Şifa hızla ayağa kalktı ve " Belki de o set yeni oluşmadı. Binlerce yıldır oradaydı ve zehirli tabaka tarafından saklanıyordu ama ne oldu da tabaka ortadan kalktı. " dedi.

Kara ayağa kalkarken " Anlaşılan daha öğrenecek çok şeyimiz var." dedi ve tekrar Sandara' ya dönerek " Ama şimdilik daha ciddi bir sorunumuz var?" dedi.

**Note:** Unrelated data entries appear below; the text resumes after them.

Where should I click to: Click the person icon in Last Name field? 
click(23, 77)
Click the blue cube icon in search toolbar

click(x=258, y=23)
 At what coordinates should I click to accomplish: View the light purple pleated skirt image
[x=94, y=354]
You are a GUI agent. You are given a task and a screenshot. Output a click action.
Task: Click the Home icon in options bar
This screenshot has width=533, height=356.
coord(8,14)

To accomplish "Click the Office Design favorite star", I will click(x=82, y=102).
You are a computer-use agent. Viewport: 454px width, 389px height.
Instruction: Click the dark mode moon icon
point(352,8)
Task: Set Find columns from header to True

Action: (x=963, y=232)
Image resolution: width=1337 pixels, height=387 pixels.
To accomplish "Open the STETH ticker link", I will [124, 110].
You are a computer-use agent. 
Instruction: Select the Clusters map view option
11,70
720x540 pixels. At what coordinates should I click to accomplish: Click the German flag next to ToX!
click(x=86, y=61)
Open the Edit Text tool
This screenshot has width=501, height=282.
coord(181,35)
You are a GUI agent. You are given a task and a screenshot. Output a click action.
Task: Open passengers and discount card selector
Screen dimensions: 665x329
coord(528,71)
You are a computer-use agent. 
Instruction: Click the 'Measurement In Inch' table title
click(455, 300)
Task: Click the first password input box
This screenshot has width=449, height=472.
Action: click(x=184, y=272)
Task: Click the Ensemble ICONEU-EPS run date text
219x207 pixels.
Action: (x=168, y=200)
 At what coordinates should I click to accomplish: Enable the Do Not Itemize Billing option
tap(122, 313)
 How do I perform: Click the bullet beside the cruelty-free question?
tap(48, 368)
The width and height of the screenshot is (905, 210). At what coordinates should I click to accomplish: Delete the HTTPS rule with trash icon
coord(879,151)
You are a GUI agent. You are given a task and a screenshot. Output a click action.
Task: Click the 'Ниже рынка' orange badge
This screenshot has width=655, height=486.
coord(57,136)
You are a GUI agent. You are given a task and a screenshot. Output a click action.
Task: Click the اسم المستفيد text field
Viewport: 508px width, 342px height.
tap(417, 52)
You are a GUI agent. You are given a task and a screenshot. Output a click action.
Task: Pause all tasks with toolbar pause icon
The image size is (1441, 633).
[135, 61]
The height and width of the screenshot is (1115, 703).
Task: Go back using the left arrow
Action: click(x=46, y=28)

Sandara merak içinde "Nasıl bir sorun?" diye sordu.

"Güney Medeniyeti senin peşinde. Seni almadan durmayacaklardır. Bu yüzden medeniyetten ayrılman gerekiyor. Seni en yakın zamanda uygun bir görevi bahane ederek buradan uzaklaştıracağım."

" Ne zamana kadar onlardan kaçacağım peki? "

Kara kapıya yönelirken "Merak etme çok uzun sürmeyeceğine eminim." dedi ve odadan Şifa ile birlikte ayrıldı.
Sandara morali bozulmuş bir şekilde tekrar yatağa gömüldü ve uyumaya çalıstı.